> **TASK REQUIREMENTS**
Copy each line of the data that has "checkbox" in it.

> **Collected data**

%%

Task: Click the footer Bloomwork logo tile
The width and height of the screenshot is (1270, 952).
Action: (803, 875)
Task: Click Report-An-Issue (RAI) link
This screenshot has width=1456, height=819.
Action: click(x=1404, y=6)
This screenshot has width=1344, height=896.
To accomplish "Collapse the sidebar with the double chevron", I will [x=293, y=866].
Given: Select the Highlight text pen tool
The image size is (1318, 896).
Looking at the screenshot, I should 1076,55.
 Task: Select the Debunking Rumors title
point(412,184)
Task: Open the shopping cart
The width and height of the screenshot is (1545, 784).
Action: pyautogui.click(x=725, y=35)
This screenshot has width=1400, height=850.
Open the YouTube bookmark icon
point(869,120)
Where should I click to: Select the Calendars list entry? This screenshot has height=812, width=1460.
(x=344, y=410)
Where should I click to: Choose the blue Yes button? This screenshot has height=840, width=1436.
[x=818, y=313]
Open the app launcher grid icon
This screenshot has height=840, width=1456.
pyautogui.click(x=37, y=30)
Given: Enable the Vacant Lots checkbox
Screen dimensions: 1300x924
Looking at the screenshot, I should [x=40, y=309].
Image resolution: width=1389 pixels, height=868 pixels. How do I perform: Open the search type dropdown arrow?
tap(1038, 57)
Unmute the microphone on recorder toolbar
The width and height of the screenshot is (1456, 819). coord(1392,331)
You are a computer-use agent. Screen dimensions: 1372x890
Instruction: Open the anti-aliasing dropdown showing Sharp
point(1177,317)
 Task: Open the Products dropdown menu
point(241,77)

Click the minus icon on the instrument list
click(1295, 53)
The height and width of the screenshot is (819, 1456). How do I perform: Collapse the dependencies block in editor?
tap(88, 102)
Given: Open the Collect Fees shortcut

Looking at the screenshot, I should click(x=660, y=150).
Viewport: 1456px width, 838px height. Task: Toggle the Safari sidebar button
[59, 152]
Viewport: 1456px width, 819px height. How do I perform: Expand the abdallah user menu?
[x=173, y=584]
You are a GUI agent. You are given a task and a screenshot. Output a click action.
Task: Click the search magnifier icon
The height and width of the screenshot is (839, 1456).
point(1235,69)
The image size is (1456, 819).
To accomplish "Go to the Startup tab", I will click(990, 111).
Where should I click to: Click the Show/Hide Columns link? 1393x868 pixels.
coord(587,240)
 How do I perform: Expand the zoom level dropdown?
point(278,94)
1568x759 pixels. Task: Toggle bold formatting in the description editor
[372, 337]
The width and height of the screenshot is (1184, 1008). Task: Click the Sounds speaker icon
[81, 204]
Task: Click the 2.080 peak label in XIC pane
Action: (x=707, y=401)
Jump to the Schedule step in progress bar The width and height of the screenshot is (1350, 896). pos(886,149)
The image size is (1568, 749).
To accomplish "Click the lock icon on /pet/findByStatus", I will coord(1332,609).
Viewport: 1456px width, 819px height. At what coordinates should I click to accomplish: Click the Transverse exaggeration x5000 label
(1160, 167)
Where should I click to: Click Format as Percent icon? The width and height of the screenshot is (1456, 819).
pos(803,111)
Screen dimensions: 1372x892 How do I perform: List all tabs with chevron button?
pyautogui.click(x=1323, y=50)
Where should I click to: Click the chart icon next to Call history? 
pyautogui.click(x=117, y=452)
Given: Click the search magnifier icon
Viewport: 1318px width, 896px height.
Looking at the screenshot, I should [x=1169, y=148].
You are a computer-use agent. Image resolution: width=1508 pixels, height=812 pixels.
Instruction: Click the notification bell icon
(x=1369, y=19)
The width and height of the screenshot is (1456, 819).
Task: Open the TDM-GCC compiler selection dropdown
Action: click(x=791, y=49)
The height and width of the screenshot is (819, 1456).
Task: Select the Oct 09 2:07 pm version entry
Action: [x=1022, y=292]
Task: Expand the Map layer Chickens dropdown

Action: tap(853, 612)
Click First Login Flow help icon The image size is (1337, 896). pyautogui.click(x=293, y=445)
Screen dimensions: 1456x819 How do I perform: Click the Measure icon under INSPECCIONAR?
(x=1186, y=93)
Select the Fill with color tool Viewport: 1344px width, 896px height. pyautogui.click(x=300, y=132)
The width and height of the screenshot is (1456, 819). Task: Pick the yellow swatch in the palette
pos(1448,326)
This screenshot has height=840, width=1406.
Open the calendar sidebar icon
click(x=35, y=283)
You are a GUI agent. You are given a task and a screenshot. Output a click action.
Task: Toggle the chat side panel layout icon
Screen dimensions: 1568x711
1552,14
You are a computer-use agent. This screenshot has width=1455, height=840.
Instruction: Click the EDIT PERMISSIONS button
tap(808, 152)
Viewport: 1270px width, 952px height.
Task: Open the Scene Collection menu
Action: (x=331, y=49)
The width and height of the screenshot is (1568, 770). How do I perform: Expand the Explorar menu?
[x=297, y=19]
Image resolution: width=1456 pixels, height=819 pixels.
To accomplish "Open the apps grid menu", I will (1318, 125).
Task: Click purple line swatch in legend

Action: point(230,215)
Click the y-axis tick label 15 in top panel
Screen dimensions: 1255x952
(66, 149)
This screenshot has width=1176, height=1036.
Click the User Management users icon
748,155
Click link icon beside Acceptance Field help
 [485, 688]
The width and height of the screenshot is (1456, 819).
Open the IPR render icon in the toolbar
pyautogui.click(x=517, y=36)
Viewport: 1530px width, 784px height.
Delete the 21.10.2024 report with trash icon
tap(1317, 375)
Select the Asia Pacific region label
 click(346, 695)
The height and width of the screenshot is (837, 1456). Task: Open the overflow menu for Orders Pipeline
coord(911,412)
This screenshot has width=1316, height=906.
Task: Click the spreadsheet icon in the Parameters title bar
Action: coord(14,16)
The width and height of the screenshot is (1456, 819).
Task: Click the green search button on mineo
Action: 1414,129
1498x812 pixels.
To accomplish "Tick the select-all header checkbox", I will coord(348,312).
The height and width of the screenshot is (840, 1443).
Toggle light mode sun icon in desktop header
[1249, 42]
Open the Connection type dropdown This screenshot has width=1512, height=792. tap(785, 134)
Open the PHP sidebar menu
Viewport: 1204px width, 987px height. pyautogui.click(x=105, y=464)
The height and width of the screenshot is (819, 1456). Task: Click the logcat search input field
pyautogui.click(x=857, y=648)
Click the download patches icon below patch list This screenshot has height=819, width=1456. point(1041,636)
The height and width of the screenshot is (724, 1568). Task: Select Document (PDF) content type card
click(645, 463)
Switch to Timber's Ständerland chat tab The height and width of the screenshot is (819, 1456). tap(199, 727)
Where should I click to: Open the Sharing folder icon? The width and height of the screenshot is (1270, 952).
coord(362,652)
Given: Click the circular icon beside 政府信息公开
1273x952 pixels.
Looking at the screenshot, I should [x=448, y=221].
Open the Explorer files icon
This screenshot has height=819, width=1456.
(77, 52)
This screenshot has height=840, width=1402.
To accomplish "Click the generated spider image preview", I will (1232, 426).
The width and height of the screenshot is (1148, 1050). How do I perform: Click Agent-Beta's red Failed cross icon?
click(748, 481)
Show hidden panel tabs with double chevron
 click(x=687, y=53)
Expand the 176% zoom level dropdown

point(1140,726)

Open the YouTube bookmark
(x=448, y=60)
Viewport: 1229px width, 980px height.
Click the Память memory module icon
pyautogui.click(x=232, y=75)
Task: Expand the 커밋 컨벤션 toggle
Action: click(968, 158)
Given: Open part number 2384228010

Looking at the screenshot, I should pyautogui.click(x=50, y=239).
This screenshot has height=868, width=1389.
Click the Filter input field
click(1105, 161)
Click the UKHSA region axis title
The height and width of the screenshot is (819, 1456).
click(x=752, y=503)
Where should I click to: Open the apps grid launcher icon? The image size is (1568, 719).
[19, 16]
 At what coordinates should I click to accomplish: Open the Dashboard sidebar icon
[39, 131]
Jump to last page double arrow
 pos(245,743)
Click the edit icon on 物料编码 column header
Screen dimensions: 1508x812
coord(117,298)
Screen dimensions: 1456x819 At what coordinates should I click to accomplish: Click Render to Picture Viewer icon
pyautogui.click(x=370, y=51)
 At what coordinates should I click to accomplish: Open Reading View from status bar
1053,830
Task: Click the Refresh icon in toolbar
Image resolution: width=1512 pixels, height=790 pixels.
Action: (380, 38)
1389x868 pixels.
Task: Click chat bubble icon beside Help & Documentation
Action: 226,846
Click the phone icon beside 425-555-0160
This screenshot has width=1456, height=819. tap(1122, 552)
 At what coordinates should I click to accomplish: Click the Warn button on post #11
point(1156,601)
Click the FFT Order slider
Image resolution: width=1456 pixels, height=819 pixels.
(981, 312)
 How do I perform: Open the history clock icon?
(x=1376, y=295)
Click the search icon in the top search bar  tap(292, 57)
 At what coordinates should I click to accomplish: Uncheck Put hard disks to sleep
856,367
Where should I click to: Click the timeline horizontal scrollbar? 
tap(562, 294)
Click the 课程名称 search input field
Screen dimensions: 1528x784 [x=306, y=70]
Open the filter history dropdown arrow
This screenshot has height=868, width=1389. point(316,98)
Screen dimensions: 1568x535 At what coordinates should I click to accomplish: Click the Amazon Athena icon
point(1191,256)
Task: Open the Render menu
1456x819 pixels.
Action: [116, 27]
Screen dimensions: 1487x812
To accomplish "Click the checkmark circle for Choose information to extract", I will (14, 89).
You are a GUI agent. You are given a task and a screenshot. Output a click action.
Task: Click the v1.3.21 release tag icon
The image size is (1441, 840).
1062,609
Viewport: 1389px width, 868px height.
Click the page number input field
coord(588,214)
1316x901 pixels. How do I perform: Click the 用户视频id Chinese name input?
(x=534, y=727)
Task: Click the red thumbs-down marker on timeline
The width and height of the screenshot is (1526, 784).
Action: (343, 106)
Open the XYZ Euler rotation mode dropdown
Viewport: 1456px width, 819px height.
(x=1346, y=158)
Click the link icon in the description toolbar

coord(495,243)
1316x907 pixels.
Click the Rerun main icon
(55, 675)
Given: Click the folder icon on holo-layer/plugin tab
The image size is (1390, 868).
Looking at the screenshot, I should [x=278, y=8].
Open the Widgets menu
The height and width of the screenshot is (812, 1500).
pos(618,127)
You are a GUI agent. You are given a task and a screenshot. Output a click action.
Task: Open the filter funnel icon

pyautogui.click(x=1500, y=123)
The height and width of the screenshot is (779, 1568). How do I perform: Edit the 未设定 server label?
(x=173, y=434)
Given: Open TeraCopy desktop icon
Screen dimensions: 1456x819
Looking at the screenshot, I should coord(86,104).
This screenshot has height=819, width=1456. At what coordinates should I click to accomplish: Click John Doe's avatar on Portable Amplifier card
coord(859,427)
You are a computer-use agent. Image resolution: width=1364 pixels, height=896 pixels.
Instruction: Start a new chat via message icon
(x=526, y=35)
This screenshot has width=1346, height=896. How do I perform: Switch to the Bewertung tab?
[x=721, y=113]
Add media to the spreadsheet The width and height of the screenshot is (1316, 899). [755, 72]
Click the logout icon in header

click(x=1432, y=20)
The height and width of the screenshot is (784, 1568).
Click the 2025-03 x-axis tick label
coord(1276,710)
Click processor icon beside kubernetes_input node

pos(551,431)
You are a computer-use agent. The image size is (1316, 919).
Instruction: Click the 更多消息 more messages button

%%

> **SOLUTION FOR THIS PROBLEM**
Given: Enable the Vacant Lots checkbox
To accomplish "Tick the select-all header checkbox", I will coord(348,312).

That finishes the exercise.